Avec le jour s'était levée la brume. Elle n'était pas trop dense et se dissiperait sous l'effet de la chaleur. En approchant, Angélique et Piksarett entendirent une mélopée mélancolique, à laquelle d'autres voix, dans un bourdonnement monotone, donnaient les réponses.
– Le chant des morts ! chuchota Piksarett.
Ils trouvèrent le grand sagamore Mic-Mac Uniacké, agenouillé devant le corps d'Hubert d'Arpentigny qui avait le crâne fracassé.
– Ils ont tué mon frère de sang, dit-il à Piksarett lorsque celui-ci, après les démarches d'usage, se fut nommé. Ils l'ont frappé comme il sortait de la mer. Je les ai vus.
Piksarett leur communiqua ce qu'il savait sur ces hommes qui, profitant de la nuit et des mauvais parages, avaient attiré leur chaloupe sur les rochers.
– Conduis-moi à eux, afin que je tire vengeance de ce crime. Ah ! Je regrette. (Le visage carré du Mic-Mac d'un brun-jaune, habituellement, était si pâle et ravagé de douleur impuissante qu'on l'eût dit buriné dans l'ivoire.) Ah ! Je regrette de n'être pas né iroquois ou algonquin comme ces Hurons du Nord, afin de torturer ces maudits jusqu'à la mort. Mais leurs chevelures orneront mon wigwam, ou je ne reviendrai pas parmi les miens.
– J'en ai déjà une, dit Piksarett, triomphant.
Il proposa son alliance, qu'ils scellèrent de quelques rites, puis il proposa de les emmener jusqu'à un endroit où l'on pourrait faire chaudière. Après quoi, l'on tiendrait conseil.
Angélique continuait à claquer des dents et c'était maintenant moins de froid que d'horreur. Le cauchemar se prolongeait, se précisait, s'incarnait. Des victimes de La Licorne qu'on avait mises sur le compte des éléments et d'un hasard malencontreux, on arrivait à la mort criminelle de deux Acadiens et de trois naturels du pays. Et, cette fois, l'on savait que cette mort avait été donnée intentionnellement. La disparition d'Hubert d'Arpentigny, jeune seigneur de renom, ne passerait pas sans soulever une grande émotion dans la Baie Française et même jusqu'à Québec, car, malgré les conflits qui opposaient les deux régions, l'Acadie restait, aux yeux du Royaume, partie intégrante de la Nouvelle-France, dépendant du gouvernement du Canada.

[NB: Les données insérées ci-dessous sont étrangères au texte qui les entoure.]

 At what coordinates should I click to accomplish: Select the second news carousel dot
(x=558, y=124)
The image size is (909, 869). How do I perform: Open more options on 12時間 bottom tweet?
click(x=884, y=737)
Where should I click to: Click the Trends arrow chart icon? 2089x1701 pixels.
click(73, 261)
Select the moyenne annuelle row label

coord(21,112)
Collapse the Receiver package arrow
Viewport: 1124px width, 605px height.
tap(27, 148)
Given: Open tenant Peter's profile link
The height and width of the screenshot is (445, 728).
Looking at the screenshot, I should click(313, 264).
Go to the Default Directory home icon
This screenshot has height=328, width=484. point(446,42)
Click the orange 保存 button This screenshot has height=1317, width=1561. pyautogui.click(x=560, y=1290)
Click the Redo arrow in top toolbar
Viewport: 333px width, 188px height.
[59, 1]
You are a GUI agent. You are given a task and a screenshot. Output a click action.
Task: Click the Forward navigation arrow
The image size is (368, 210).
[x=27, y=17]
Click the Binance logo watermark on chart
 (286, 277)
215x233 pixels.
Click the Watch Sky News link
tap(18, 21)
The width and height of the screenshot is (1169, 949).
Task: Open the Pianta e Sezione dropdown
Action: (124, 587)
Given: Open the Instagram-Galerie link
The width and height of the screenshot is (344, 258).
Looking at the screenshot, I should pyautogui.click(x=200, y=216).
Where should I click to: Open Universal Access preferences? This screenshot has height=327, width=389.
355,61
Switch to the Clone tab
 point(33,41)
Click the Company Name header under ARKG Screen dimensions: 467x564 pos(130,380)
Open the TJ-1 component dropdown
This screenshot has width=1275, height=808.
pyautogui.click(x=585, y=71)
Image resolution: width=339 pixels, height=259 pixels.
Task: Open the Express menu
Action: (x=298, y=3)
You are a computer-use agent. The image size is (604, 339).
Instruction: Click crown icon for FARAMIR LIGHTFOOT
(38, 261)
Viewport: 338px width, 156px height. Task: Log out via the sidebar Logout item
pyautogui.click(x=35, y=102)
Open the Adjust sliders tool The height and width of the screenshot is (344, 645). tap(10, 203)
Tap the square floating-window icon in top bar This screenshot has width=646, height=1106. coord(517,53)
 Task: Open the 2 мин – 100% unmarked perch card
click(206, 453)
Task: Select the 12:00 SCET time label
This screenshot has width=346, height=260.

Pauvre jeune Hubert d'Arpentigny, si plein de vie et de passions... « C'est ma faute, songeait Angélique, pourquoi l'ai-je détourné de retourner dans sa censive du cap Sable... C'est moi qu'on voulait faire mourir et c'est lui qui a été frappé. »
Un sentiment glacé s'infiltrait en elle : « Notre nom – mon nom surtout – va être encore accolé à quelques désavantages causés aux Français. Pour commencer, le navire des Filles du roi, destinées à Québec, sombrant dans les parages de Gouldsboro puis, aujourd'hui, ce jeune Français de mérite assassiné en ma compagnie... Comment prouver que nous sommes tombés dans un piège ? Personne ne nous croira... On n'écoutera pas le témoignage des Mic-Macs... »
Plus que jamais, maintenant que le danger devenait pressant et se définissait mieux, il lui fallait joindre son mari.
Le groupe des Indiens survivants se scinda en deux. Six d'entre eux s'occuperaient de la sépulture des morts en attendant qu'on puisse les ramener chez eux. Ils joindraient un village proche d'une tribu parente afin d'y trouver des pirogues et d'aller en la presqu'île porter les mauvaises nouvelles.
Uniacké et son lieutenant suivraient l'Abénakis Piksarett qui promettait de les conduire sur le chemin de la vengeance. Angélique fut satisfaite d'entendre Piksarett affirmer que la première chose à faire était de trouver l'homme-du-tonnerre, c'est-à-dire Joffrey, qui possédait des terres depuis l'entrée de la Baie Française jusqu'aux sources du Kennebec.